Where better to stage a play about a water sprite who falls in love with a knight errant than at the Sutro Baths? The ruins of a 19th-century swimming pool complex on the western shoreline of San Francisco make for an eerie and romantic site -- especially when that site is partially reclaimed by the ocean.
That’s where We Players are performing Ondine, the classic 1938 French play by Jean Giraudoux, based on an 1811 German Romantic novel by Friedrich de la Motte Fouqué called Undine. In an eloquent and witty 1954 English translation by Maurice Valency, it’s the tragic but often hilarious tale of a fish out of water, a mysterious young woman who always says exactly what she thinks and has no sense of the interpersonal politics of human society.
In partnership with the National Park Service, We Players are old hands at making use of scenic locales to bring classic stories to life. They’ve performed Hamlet on Alcatraz, a day-length Odyssey all over Angel Island and Macbeth at Fort Point, underneath the Golden Gate Bridge. Sometimes the inventiveness of these stagings has been stronger than the dramatic interpretations of the stories themselves. But in Ondine at Sutro, all the elements come together beautifully to create a breathtaking theatrical experience.
Actually, none of the play is performed at the former baths themselves. The audience congregates overlooking the ruins, where a fisherman (Jack Halton) floats along in a little boat. It’s when he comes ashore that we follow him to the next location and the story begins. Scenes are performed in various spots all around Sutro Baths and Sutro Heights Park, and the audience does a lot of trudging en masse from place to place. It’s best to wear comfortable shoes and several layers of clothing, because it gets awfully chilly along the coast. All the performance locations are public places, so prepare for amused and puzzled tourists gawking along the paths.
Directors Carly Cioffi and Ava Roy make excellent use of each specific location. Water spirits clamber over walls at a lookout point as if rising from the ocean. When we pass by one of them pressed against a cliffside, her long white robes suggest a waterfall.
Company founder Roy is a delightful Ondine, full of innocent enthusiasm. When she sees the knight, she can’t help exclaiming how beautiful he is, and everything she says is pricelessly inappropriate, wise and naive at the same time. With immaculately groomed facial hair and a booming voice, Benjamin Stowe is perfectly cast as the charming and vain knight she falls in love with, Hans von Wittenstein zu Wittenstein. (His fickle disavowal of his betrothed as soon as he meets Ondine should be an early warning sign.) Jack Halton and Jennie Brick are Ondine’s adoptive parents -- a fisherman and his wife -- a pair of honest, good-hearted simple folk.

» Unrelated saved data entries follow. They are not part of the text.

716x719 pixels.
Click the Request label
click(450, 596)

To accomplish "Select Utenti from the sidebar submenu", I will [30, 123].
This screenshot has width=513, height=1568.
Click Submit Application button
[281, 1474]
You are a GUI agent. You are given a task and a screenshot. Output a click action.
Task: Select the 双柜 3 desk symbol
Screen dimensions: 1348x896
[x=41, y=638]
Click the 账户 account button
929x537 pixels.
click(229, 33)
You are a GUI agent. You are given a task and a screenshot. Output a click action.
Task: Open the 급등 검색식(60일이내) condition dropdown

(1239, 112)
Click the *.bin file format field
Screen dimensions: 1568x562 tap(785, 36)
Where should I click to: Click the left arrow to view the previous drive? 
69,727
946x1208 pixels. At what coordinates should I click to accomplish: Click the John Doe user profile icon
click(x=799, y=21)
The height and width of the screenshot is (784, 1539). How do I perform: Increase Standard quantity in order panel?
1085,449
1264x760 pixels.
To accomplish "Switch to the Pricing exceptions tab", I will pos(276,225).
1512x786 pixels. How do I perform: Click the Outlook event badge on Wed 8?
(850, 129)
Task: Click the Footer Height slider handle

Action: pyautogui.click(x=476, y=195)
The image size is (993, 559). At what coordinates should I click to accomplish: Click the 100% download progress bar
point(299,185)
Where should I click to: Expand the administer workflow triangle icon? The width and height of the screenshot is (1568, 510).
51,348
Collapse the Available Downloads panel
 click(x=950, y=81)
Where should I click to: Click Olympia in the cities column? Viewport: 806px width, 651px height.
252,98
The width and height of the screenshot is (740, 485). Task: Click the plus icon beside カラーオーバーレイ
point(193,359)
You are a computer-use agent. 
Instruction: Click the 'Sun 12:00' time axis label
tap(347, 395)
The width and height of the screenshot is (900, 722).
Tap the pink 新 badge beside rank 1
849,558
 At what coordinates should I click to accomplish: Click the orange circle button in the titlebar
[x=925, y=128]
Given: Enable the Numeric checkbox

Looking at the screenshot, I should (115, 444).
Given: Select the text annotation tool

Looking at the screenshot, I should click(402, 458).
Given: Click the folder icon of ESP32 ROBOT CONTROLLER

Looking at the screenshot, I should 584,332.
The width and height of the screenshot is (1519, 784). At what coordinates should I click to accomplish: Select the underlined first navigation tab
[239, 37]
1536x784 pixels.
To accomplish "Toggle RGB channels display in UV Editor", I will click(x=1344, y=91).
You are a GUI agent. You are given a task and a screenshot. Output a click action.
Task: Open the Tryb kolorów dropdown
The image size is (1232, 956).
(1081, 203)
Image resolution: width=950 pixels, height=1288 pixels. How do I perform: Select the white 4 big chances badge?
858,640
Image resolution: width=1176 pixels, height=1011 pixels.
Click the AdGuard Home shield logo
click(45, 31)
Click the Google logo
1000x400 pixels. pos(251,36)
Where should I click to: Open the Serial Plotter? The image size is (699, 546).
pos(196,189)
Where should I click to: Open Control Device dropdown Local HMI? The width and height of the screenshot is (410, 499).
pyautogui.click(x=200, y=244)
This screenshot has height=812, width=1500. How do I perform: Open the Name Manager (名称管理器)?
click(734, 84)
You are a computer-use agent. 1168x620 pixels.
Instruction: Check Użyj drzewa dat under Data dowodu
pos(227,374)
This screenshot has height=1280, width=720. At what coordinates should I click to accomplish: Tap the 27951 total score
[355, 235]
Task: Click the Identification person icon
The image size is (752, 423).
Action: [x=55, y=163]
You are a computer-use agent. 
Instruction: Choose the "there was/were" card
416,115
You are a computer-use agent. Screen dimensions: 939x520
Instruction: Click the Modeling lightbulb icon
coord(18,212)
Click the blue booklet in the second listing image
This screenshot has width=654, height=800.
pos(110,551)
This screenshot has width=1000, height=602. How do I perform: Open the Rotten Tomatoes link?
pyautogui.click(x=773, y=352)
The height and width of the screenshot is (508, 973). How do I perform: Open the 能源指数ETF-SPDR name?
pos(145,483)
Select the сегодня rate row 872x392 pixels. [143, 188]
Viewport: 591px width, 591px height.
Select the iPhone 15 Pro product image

While the seaside scenes are full of ethereal naiads writhing slowly around, the royal court is alive with colorful characters such as the buffoonish operatic tragedians (Julie Douglas and Mikka Bonel, who double as seductive sirens) led by an ineffectual impresario (Dan Flapper). The fiddler in composer Charlie Gurke’s omnipresent brass band, Eli Wirtschafter, plays a sensitive poet and avid admirer of Ondine, and Nick Medina is especially hilarious as the childlike king whose delusions everyone indulges -- everyone but our heroine, that is.
There’s a fairy tale quality of inevitability to the proceedings. We’re told at the outset that it will end sadly, as any romance between a mortal and an immortal must. Giraudoux cleverly points to the fated sequence of events while still making the personal shortcomings that bring it about feel all too human.
The injection of strife into Ondine and Hans’ relationship is played out in scenes conjured by a mysterious illusionist (coolly charismatic Olive Mitra). These illusions are meant to amuse the Lord Chamberlain (a flamboyant Nathaniel Justiniano) and other courtiers on the day the knight’s new bride is presented at court.
Much of the intrigue centers around the haughty beauty Bertha (a refined Elaine Ivy Harris), Hans’ former beloved. When the young poet objects that it’s cruel to orchestrate awkward encounters between Hans and Bertha for the courtiers’ amusement, the illusionist says these things would have happened anyway -- he's just speeding up the process to make the play better. And indeed, as afternoon becomes evening in the three-hour show and comedy yields inevitably to bittersweet tragedy, the road-weary audience has been well entertained.